**Text block:**
+---+
Talk about the size configuration of JSF business thread pool

1 Introduction

The JSF business thread pool uses JDK's thread pool technology and adopts Cached mode by default (number of core threads is 20, maximum number of threads is 200). In addition, Fixed thread size mode is also provided. Both modes can set the request queue size.

This article aims to provide benchmark results for "JSF business thread pool size configuration" through load testing in a simplified scenario ("single service application") and form some generally applicable conclusions.

The target readers of this article include stress testing engineers, development, deployment and operation and maintenance engineers and architects who need to reasonably configure the JSF thread size. This article does not cover other configuration items of the JSF server, nor does it discuss the reasonable configuration of "composite service applications". You can use the conclusions provided in this article as a reference for designing stress test cases or basic methods for evaluating the size of the business thread pool, so that you can reasonably configure the size of the JSF business thread pool in practice. It should be noted that the reasonable configuration of the JSF business thread pool size should be based on high-fidelity load test results.

"Single-service application" means that the application contains only one provided interface and only one method in the interface.

"Composite service application" refers to an application that contains multiple provided interfaces or an interface that contains multiple methods.

2. Test case description

This benchmark test selected the USF3.0 permission system and customized it into a single service provider. Only one method of the provider was tested, so it can be regarded as a "single service application". In the test, the CPU is used as the core resource of the benchmark test, and taking into account the impact of the JVM garbage collector, simple test data is used to ensure the consistency of each call to the service and to ensure that YGC has regularity (that is, a fixed call amount will cause YGC of 30+ms at a time), without the influence of FGC.

In the design of the test case, all dependent service resources are unlimited to ensure that the service availability rate reaches 100% during the test process. Our key performance indicator is TP99, that is, 99% of service response times must be less than 10ms.
+---+
**Exercise A:** In the JSF thread pool article, how many core threads and how many maximum threads does the default Cached mode use?
**Exercise B:** Which groups of readers does the JSF thread pool article name as its target readers? List all of them.
**Exercise C:** Copy the JSF thread pool article word for word, from "Talk about the" up to and including "generally applicable conclusions.".

**Supplied data:**
+---+
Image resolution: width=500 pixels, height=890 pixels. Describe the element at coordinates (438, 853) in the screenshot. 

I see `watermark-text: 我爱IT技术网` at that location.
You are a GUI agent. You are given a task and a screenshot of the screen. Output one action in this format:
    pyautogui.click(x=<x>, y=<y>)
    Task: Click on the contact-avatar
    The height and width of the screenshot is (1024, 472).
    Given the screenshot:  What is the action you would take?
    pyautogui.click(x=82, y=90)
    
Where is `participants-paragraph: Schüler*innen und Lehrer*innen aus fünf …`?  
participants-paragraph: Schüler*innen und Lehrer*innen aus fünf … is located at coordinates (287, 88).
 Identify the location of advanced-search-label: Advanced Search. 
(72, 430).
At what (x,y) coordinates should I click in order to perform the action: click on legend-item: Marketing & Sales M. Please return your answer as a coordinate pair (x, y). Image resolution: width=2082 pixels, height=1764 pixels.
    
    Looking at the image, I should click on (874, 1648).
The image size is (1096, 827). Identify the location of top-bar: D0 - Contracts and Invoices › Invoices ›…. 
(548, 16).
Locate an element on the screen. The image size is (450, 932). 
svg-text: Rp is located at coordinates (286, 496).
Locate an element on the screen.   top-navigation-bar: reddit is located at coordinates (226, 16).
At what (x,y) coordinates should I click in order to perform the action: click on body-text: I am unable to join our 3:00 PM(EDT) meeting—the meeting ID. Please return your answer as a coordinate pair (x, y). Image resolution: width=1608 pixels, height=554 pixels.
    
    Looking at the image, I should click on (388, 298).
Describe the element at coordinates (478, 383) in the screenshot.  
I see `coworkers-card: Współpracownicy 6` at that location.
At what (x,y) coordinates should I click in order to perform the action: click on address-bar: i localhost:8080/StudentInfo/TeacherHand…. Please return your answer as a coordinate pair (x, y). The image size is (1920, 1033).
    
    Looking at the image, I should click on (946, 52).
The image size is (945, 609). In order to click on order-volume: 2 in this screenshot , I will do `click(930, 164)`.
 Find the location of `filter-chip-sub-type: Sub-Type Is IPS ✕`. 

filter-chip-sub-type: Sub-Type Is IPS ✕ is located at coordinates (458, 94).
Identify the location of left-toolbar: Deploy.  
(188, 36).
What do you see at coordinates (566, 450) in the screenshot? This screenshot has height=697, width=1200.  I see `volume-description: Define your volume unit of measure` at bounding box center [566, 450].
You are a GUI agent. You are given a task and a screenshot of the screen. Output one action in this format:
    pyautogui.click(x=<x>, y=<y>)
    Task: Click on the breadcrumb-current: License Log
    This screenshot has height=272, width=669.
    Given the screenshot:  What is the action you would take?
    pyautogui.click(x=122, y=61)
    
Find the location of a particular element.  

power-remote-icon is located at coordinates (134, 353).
+---+
**Answer space A:** It uses 20 core threads and a maximum of 200 threads.

**Answer space B:** Stress testing engineers, development engineers, deployment engineers, operation and maintenance engineers, and architects.

**Answer space C:**
Talk about the size configuration of JSF business thread pool

1 Introduction

The JSF business thread pool uses JDK's thread pool technology and adopts Cached mode by default (number of core threads is 20, maximum number of threads is 200). In addition, Fixed thread size mode is also provided. Both modes can set the request queue size.

This article aims to provide benchmark results for "JSF business thread pool size configuration" through load testing in a simplified scenario ("single service application") and form some generally applicable conclusions.